The Lightradio Cube is just one of Bell Labs’s range of Lightradio products. It shrinks the enormous power amplifiers and other components found in existing cellular base stations, making it possible to place on signboards, bus stops and anywhere else where connectivity is required.
Rainer Fechner, head of Bell Labs in Germany and a member of the management board of Alcatel-Lucent, says the Lightradio Cube — which fits in the palm of a hand — not only achieves the necessary power amplification but is also much more energy efficient.
“Communications networks could be 10 000 times more energy efficient than they are today,” Fechner says. “At present, we measure improvements in percentages and, while a 50% improvement sounds good, in this light it looks very disappointing.”
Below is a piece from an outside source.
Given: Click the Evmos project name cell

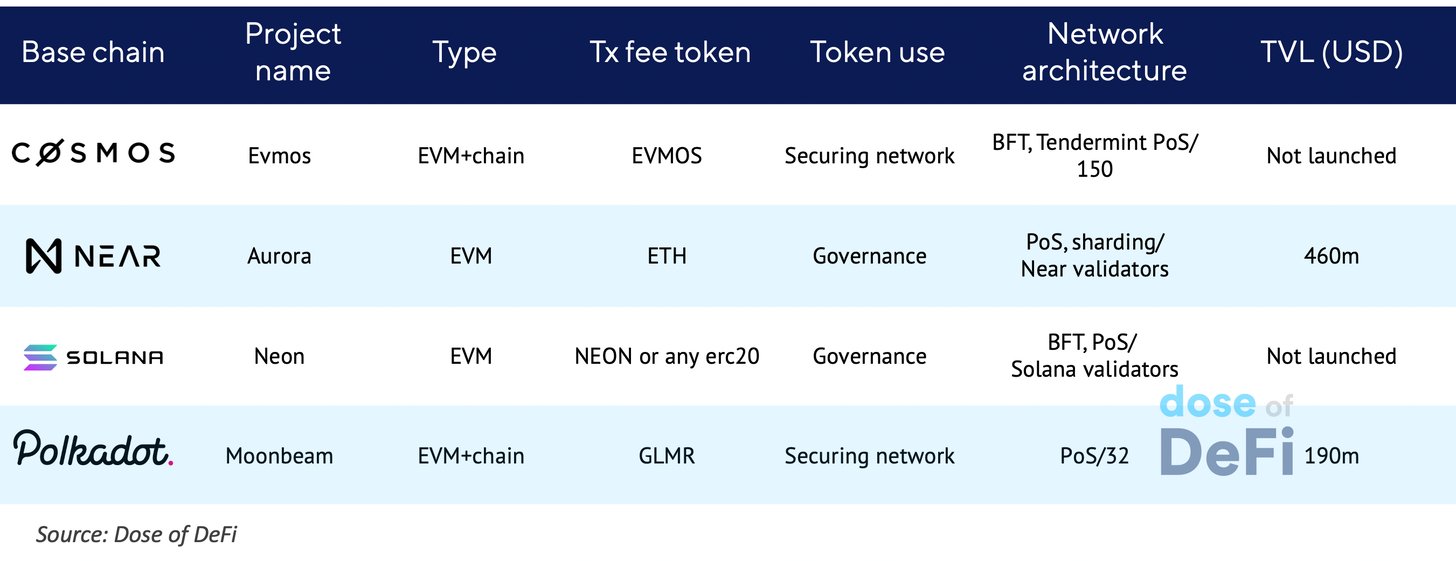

The Lightradio Cube includes the radio components of a base station, namely the amplifier, radio, diplexer and passive cooling. The processing components come in a similarly small unit that can be placed with the cube.
The system supports 2G, 3G and LTE transmission, meaning it can replace existing base stations. Bell Labs claims networks that install Lightradio equipment will cut the total cost of operating a network by more than 50% over three years.
Smaller antennae are also an integral part of the Lightradio family, and because these are attached to the Lightradio Cube via fibre-optic cable rather than the coaxial cable that traditionally runs from a processor to an amplifier and in turn to an antenna, energy usage is halved, it claims.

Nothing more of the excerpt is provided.